Lumens (mean): The term mean lumens is the amount of lumens the bulb produces at 50 percent of its life.
Volts: Think of volts, sometimes referred to as voltage, as a measure of electrical potential. Voltage is what pushes electrical current through a conductor. Typically, residences are wired for 110-130 volts, with businesses being wired anywhere from 220-277 volts. Most of your household bulbs operate at 120 volts.
Watts: This is probably one of the terms you hear the most. Watts (also referred to as wattage) refers to power consumption and the rate at which energy is drawn from an electrical system. The higher the wattage of the lamp, the more electricity that lamp will consume, and the higher your electricity bill.
Efficacy: Efficacy is the measure of lumen output per unit of power, and is measured in lumens per watt, expressed as “13 lumens per watt”. The higher the lumens per watt, the brighter the bulb, equaling a higher efficacy.
Color Temperature: Despite its name, color temperature actually has nothing to do with physical temperature. It refers to the color of the light produced by the lamp, measured in degrees Kelvin. A simple rule of thumb for remembering color temperature is this: the lower the temperature, the yellower the light, and the higher the temperature, the whiter the light. For example, a 2700K bulb has a warm color to it, perfect for living rooms or dining rooms. A 5000K bulb has a very white color to it, often referred to as “natural white” or “stark white,” and is ideal for office buildings, doctors’ offices, and in department stores.
Beam Angle: The name is a dead giveaway. Beam angle is simply the angle of the beam of light produced by the bulb. Beam angle is a key factor typically associated with bulbs such as MRs or PARs, which are generally used for things like track lighting or recessed lighting and is measured in two ways, either with actual degree measurements or with a series of designations. The degree measurements range anywhere from 7 degrees to more than 160 degrees, while the designations run from very narrow spot, spot, narrow flood, flood, wide flood, and very wide flood.

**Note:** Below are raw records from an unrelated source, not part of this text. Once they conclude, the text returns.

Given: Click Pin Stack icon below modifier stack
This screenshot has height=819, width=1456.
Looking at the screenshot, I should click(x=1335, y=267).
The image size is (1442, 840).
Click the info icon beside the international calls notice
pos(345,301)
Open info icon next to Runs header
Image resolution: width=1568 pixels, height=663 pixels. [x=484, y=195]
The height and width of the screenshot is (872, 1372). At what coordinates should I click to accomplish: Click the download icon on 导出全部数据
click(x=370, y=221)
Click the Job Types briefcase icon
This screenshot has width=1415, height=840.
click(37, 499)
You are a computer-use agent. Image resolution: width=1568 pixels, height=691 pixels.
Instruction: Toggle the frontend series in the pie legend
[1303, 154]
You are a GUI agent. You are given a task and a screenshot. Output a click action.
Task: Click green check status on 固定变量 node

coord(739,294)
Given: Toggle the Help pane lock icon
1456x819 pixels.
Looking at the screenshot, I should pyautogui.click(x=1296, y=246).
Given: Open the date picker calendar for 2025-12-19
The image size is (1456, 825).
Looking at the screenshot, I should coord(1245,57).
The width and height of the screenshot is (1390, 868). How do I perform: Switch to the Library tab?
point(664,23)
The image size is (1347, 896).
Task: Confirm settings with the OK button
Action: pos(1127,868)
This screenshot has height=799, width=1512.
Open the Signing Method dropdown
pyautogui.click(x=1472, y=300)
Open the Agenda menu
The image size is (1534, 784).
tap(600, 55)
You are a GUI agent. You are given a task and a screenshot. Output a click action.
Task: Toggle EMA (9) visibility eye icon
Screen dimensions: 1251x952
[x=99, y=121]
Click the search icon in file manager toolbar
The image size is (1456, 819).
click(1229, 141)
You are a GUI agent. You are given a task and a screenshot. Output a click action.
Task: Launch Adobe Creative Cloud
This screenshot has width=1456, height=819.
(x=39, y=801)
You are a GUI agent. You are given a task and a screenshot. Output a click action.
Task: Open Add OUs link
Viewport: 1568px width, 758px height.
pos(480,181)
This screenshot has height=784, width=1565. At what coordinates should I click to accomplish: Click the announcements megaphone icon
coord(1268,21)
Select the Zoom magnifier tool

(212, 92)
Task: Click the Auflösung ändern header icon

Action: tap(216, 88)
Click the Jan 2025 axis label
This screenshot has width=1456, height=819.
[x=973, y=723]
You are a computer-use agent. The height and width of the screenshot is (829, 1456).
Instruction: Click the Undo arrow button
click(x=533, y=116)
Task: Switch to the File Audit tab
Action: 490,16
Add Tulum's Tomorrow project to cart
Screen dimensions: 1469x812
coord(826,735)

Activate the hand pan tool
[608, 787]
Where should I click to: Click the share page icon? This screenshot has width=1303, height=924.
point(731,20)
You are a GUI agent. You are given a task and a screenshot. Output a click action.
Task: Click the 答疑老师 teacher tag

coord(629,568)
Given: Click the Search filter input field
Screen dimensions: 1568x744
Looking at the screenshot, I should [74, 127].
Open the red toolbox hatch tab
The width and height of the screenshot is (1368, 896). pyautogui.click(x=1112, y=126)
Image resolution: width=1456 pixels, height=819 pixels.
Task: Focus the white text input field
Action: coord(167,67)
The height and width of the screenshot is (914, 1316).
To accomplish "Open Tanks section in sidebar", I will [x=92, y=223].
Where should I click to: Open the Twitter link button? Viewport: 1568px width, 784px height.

Center Beam Candlepower: Center beam candlepower, sometimes abbreviated as CB Candlepower, is the measure of the intensity of light produced at the center of a lamp beam, which is measured in candelas.
Life hours: This is exactly what the name suggests. Life hours are the number of hours the bulb can be expected to operate. For most lamps, life hours are calculated by observing when 50% of a group of lamps fail.
CRI: A bulb’s CRI, or color rendering index, is the measurement a light source has on colors and surfaces. Bulbs with a high CRI (80 and above) make colors appear more vibrant and natural, while bulbs with a low CRI (79 and below) will make colors look washed out and even take on a different hue.